### Work task
Your copy should match the records exactly, except that no pictures appear in it.

### Input

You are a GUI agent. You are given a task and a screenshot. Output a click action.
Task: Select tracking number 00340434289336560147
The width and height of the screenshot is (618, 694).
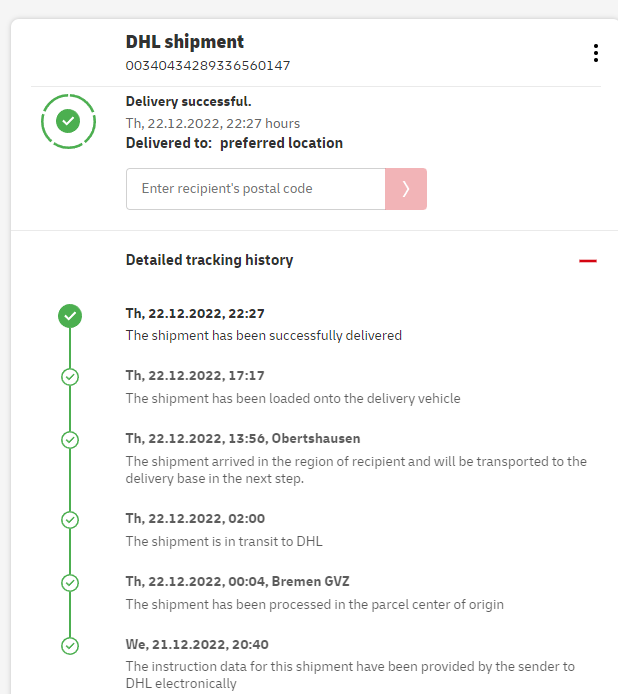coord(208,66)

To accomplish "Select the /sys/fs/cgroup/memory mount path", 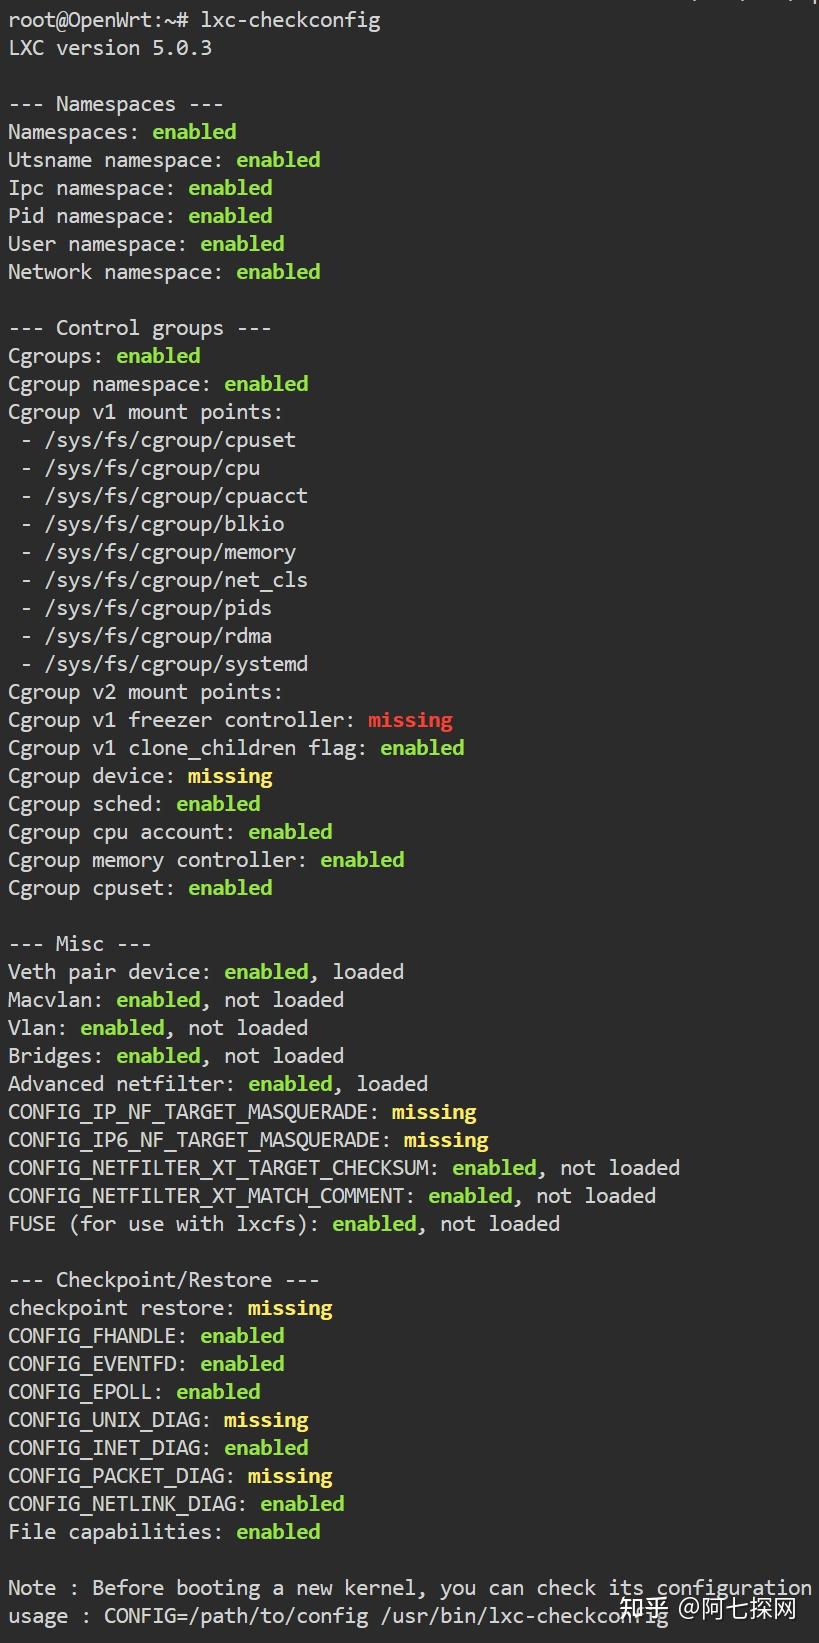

### Exercise result
You are a GUI agent. You are given a task and a screenshot. Output a click action.
Task: Select tracking number 00340434289336560147
The width and height of the screenshot is (618, 694).
coord(208,66)

To accomplish "Select the /sys/fs/cgroup/memory mount path", 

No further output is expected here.